Archiving the always changing World Wide Web
Have you ever gone to a Web site with great information only to find that the site has changed or is no longer to be found?
One of the problems of the new "digital age" is that things happen so quickly and change is so ubiquitous that there is not time to record what was happening. Historians point out that one of the reasons to study is to learn from the past and hopefully avoid making the same mistakes in the future. But that is hard to do if there is no record of the way things were done, because Web servers and e-mail servers are always adding new files that overwrite the old files. In an attempt to save the historical record for posterity, the Internet Archive (www.archive.org), has been collecting copies Web sites and saving them since 1996.
The Internet Wayback Machine is the search engine for The Internet Archive collection, and what a collection it is: Ten billion individual pages, occupying 100 TB (terabytes) of storage space! The entire US Library of Congress is estimated to contain a mere 20 TB of data. These old Web sites have been cached, or copied, on a regular basis since 1996. The collection is growing at a rate of 10 TB (terabytes) per month.
Using the Wayback Machine, you can see what Amazon.com looked like in 1996, and take a peek at the Web's fist search engine, WebCrawler, as it appeared on December 22, 1996. To use the Wayback Machine's search interface, you simply type in the URL of a page you'd like to dig out of the archive, just as you would enter the URL in the address bar of your Web browser.
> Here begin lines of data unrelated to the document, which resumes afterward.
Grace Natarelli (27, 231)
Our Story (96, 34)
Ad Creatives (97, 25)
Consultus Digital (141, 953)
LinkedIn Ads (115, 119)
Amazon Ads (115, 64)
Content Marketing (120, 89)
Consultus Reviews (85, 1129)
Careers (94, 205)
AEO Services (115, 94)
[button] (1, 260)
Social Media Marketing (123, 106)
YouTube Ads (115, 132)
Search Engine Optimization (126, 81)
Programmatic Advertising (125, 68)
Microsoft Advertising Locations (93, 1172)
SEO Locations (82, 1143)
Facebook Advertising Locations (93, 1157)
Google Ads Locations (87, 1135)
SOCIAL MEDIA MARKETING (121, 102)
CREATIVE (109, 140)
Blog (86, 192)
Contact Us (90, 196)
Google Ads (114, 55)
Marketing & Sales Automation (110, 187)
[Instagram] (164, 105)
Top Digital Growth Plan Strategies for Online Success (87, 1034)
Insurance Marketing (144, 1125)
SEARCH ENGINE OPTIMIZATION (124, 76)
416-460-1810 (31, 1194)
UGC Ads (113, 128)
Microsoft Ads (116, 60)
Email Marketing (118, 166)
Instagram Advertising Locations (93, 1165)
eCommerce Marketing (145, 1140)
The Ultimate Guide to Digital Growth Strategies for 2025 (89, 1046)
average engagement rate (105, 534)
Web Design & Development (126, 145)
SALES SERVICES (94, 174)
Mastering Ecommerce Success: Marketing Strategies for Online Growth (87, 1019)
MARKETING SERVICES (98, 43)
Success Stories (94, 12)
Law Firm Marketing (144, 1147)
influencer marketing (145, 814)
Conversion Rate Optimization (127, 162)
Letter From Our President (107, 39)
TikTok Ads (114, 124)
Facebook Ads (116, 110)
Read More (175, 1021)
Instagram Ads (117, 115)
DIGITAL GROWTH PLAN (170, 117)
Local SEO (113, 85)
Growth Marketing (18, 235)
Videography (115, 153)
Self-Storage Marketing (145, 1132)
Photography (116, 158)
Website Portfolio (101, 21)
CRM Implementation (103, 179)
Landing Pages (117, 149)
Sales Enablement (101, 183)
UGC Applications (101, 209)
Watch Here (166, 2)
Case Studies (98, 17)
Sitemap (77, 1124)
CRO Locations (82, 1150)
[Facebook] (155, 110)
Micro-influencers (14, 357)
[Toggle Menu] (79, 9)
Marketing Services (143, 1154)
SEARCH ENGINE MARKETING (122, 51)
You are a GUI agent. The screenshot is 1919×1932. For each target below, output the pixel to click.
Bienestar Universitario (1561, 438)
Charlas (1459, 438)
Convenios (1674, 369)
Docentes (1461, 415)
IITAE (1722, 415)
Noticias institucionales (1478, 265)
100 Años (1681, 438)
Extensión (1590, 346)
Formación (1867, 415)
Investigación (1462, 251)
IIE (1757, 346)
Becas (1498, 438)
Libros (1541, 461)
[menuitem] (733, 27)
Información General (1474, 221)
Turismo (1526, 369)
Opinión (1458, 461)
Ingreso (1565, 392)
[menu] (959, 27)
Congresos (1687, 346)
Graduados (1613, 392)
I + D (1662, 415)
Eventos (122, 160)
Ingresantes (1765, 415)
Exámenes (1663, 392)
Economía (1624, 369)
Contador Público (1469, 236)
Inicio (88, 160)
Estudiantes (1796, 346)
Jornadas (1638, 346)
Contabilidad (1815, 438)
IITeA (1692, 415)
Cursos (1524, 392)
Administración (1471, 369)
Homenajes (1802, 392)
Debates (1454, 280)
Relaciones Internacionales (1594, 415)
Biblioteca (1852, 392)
The search engine retrieves all references to that specific page, and presents them as a list of the cached copies of the site you requested, and you can view by clicking on the dates.
The Wayback Machine is an example of the Invisible Web because it is a database with contents that can't be indexed by general search engines, since they can't be crawled by following links. However, it's good to see that the way the URLs for individual cached pages in the collection are formed makes for easy linking - which is often not the case with invisible Web sites.
The extent and value of the Internet Archive becomes apparent as soon as you start searching. For example, if you search for Yahoo!, you'll find 3,396 archived pages beginning October 17 1996, although many of these are duplicates which the engine removes from the results listing by default (you can click a "See all" link to get the complete results). Anyone who has used Google's cached page feature to look at a site that has disappeared or changed will appreciate the Wayback Machine's implementation which offers a whole historical range of cached page copies instead of just the most recent one captured by the search engine.
Searchers looking for information about very specific, narrow subjects are often frustrated to find that promising-sounding pages shown by search engine results are dead links, the pages long since vanished. The Wayback Machine offers a second chance to find obscure material.
The Wayback Machine is also a great tool for researchers doing competitive intelligence work. It's a piece of cake to dig down and find old corporate information, back before the company's business plan changed.
Mr. Peabody and Sherman were cartoon characters on the 1960's TV series Bullwinkle and Rocky Show. They used a time machine called The Wayback Machine to travel back in time to witness historical events, which is where the Internet Archive's search engine gets its name. In the cartoon, Mr. Peabody and Sherman tended to interfere in events to make sure history turned out the way it should. With the Internet's Wayback Machine you can see history the way it really was, without any interference or modifications.
On the Internet, old history is measured in weeks, not years. Archiving the Web allows you to keep track of the history that we are all witnessing, which would have made Mr. Peabody proud.